The Australian Securities and Investments Commission (ASIC) today publishes guidance for Australian financial service (AFS) licensees about how they can handle the risks to their clients and business of share sale fraud. The regulator has identified a rise in the instance of share sale fraud, primarily in connection with issuer-sponsored holdings.
Share sale fraud refers to the fraudulent activity of a person who is not who they claim to be, selling shares that do not belong to them.
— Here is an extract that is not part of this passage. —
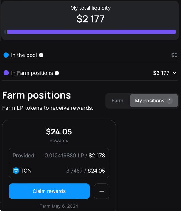Click the TON reward amount 3.7467
The height and width of the screenshot is (211, 181).
[x=74, y=171]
The regulator has observed that one-off share sales are particularly vulnerable to share sale fraud, with many share sale frauds involving the sale of large parcels of issuer-sponsored holdings. ASIC advises AFS licensees to consider implementing additional controls when handling one-off share sales. For instance, companies may record and compare the geographic location of the full IP address (including port number) used to submit an application to open a trading account with the address of the prospective client and/or identity document certifier. The AFS licensees may also record the device type and internet browser used to open a trading account and keep this information on the client’s file. Then they can compare this information with the device type and internet browser used for high-risk transactions/interactions (e.g. one-off sales or changing account details) and conduct further due diligence in case of inconsistencies.
Additionally, ASIC encourages AFS licensees to monitor the adequacy of their client onboarding and customer due diligence practices. AFS licensees should regularly review or spot check new accounts – these checks should preferably be conducted by someone not involved in the day-to-day client onboarding process.
The Australian regulator notes the risks associated with fraudulent access to existing customer accounts. However, these risks may be mitigated with effective ongoing customer due diligence (OCDD) measures. OCDD should be embedded into an AFS licensee’s AML/CTF program, and AFS licensees should conduct further due diligence when customers request changes to personal information (such as postal/email addresses and bank accounts).
Further, ASIC considers that there is a heightened risk of share sale fraud where market participants offer white labelling services to other intermediaries, as market participants often do not have direct visibility of their intermediary clients’ customer due diligence practices. While the obligation to verify a customer’s identity rests with the entity providing the designated service, the regulator encourages market participants to regularly (at least every 12 months) review the adequacy of their intermediary clients’ customer due diligence practices.
AFS licensees suspecting that a person (or their agent) is not who they claim to be must provide a suspicious matter report (SMR) to the Australian Transaction Reports and Analysis Centre (AUSTRAC) within three business days after forming the suspicion, and within 24 hours if the suspicion relates to terrorism financing.